When Integrity Leaves No Stain

I think about the 111 people who lost their jobs and the way the ‘Empathy’ poster looked as they walked past it with their cardboard boxes. One of them, a designer I’d worked with for 11 years, stopped and poked the poster with his finger. He didn’t say anything. He just touched the word ‘Empathy’ and then looked at his finger as if he expected it to be covered in wet paint or slime. It wasn’t. It was just paper. That’s the ultimate insult-that the values aren’t even substantial enough to leave a stain. They are ghosts, flickering in the LED lights, haunting a space where real human connection used to live.

The 101% Honesty Test

If forced to be 101% honest for one day, how much structure remains?

Honesty (Day 1)

101%

Company Survival

15%

The True Value: A Singular, Honest Result

If we want to fix this, we have to stop writing on the walls. We have to start looking at the promotions. We have to look at the budget.

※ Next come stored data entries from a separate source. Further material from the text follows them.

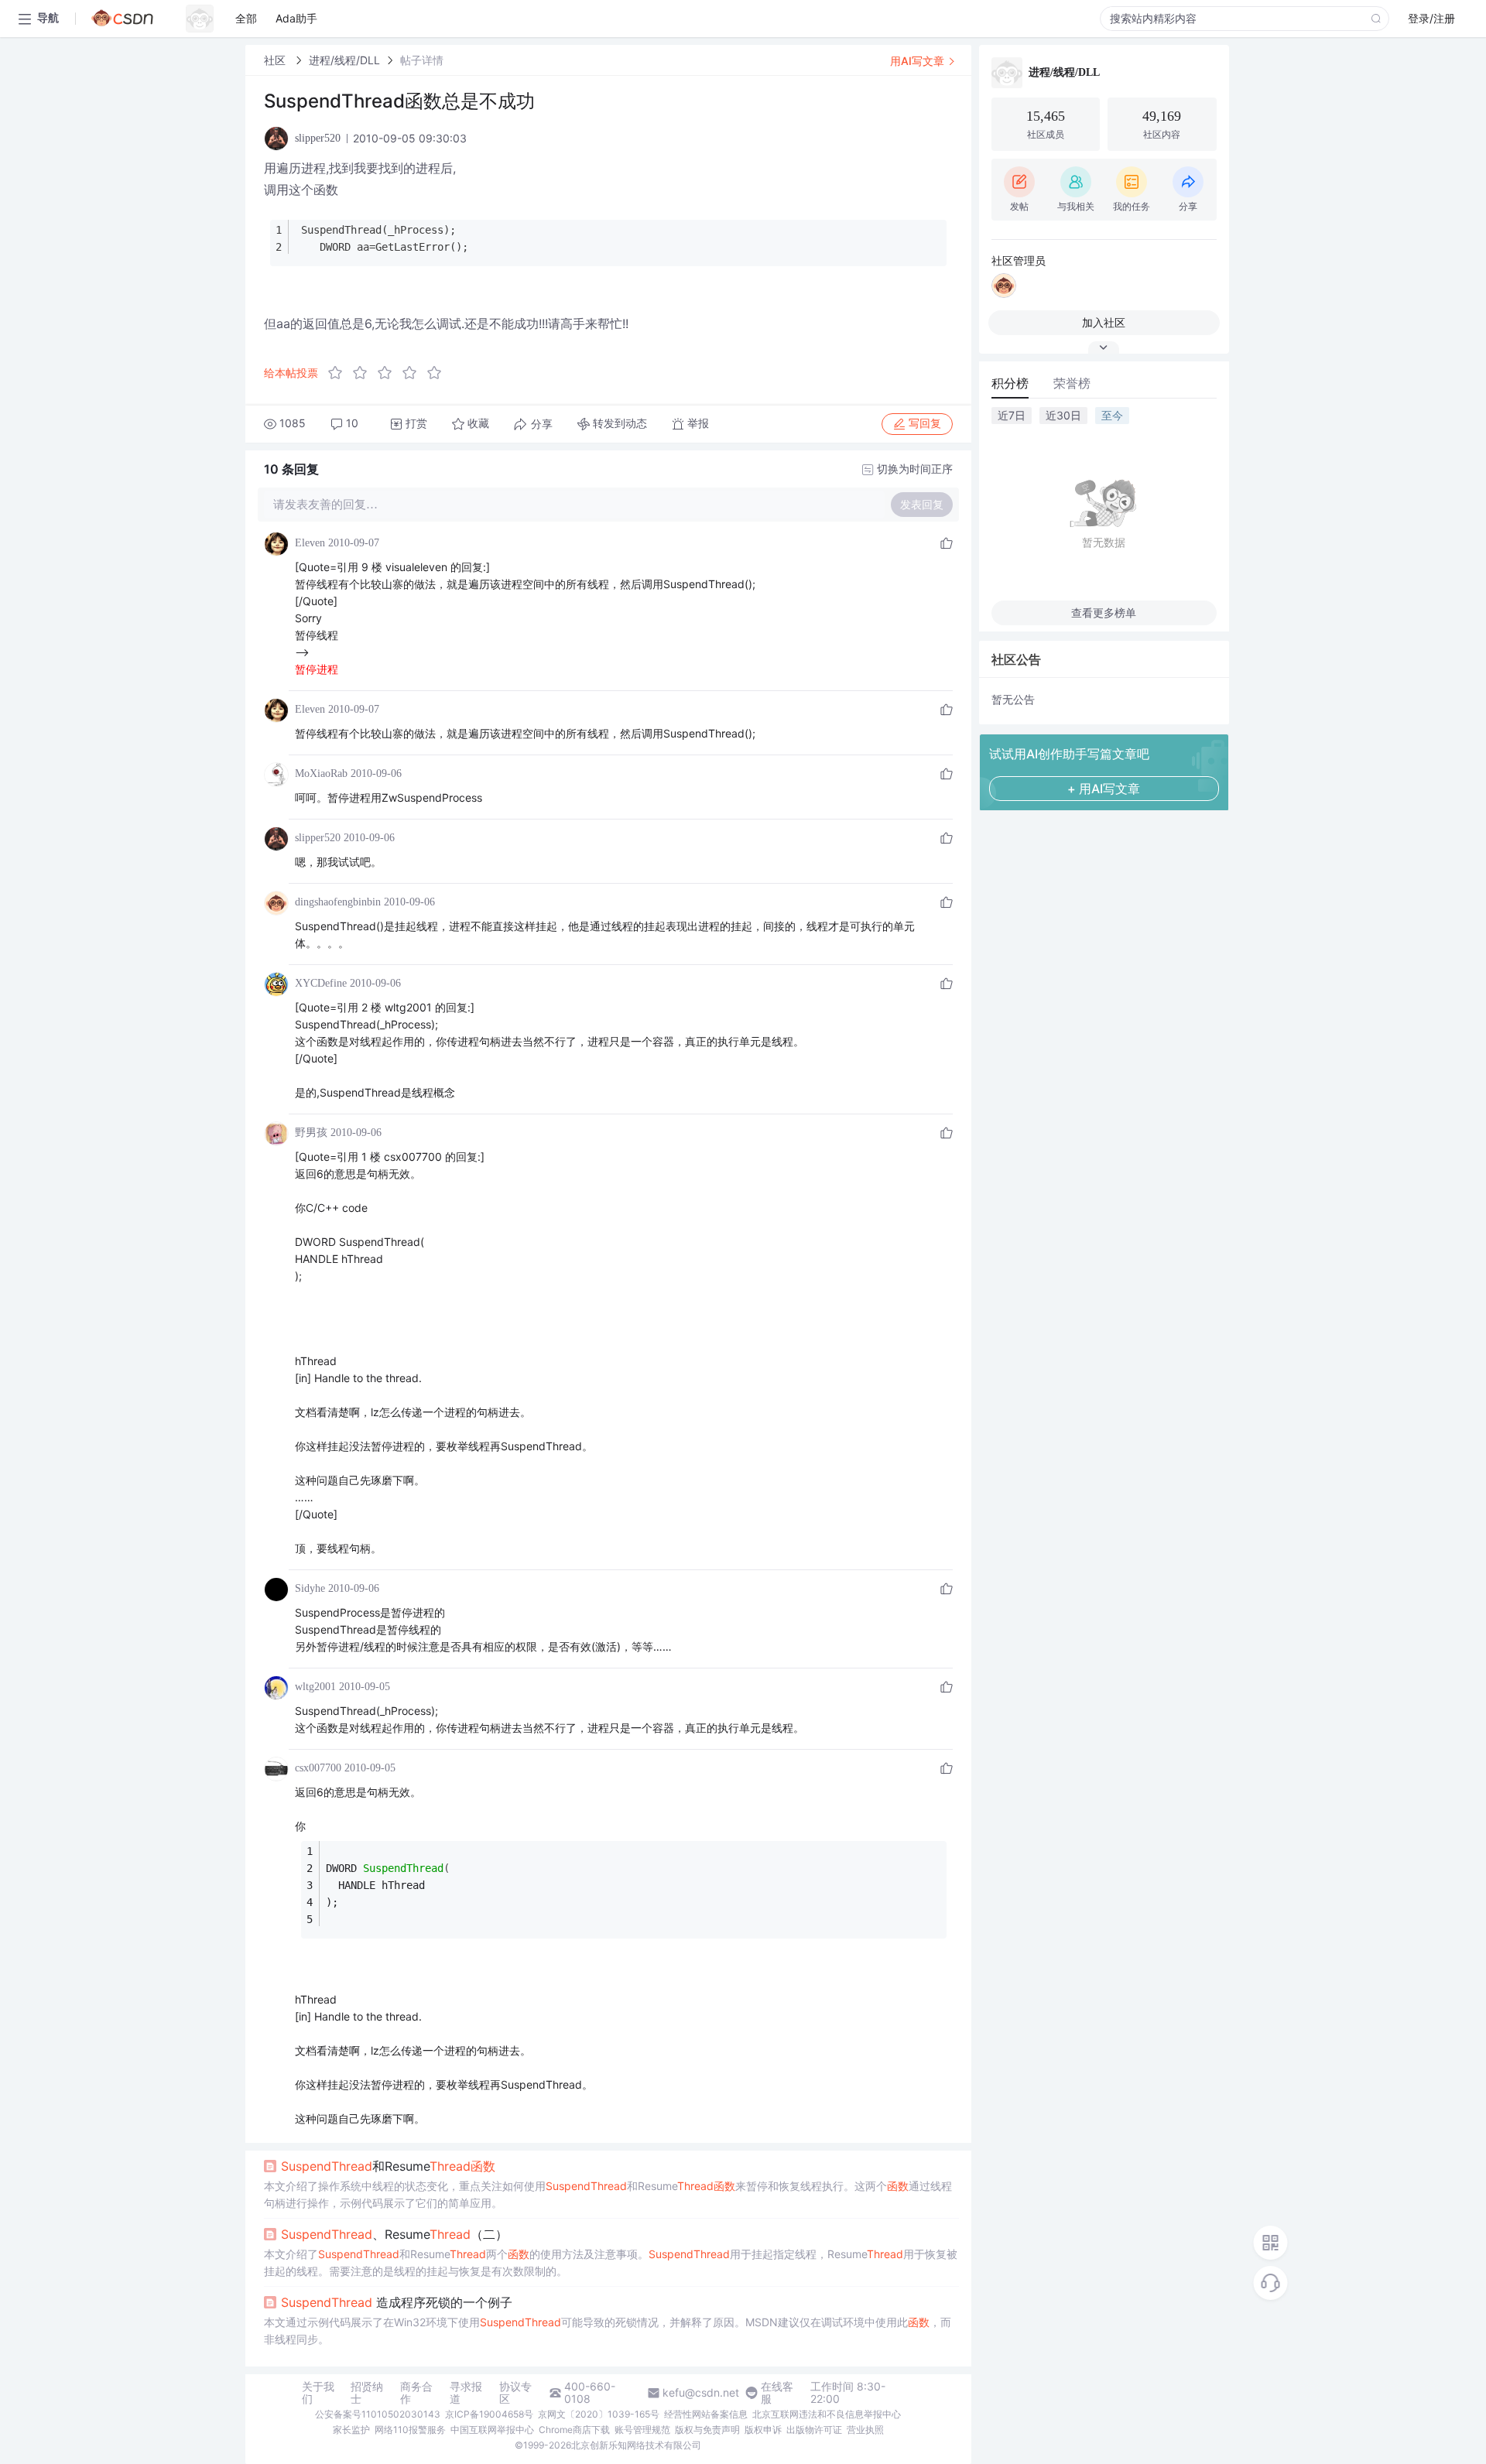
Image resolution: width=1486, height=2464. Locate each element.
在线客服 (777, 2392)
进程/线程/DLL (344, 60)
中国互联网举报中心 (492, 2429)
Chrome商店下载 (574, 2429)
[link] (276, 60)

We have to ask ourselves: if we were forced to be 101 percent honest for just one day, would the company still exist by sunset? Most wouldn’t. They would evaporate like mist, leaving behind nothing but some ergonomic chairs and a lot of very expensive, very useless posters.

I finally went back to the kitchen and tried the pickle jar again, this time using a rubber grip I found in the drawer. It popped open with a satisfying, singular sound. It was the most honest thing that happened to me all day. No mission statement, no branding, just a problem, a tool, and a result. Maybe that’s the only value that actually matters: doing the thing you said you were going to do, even when no one is giving you a trophy for it.

Action > Aspiration

Analysis complete. The foundation is what remains when the marketing fades.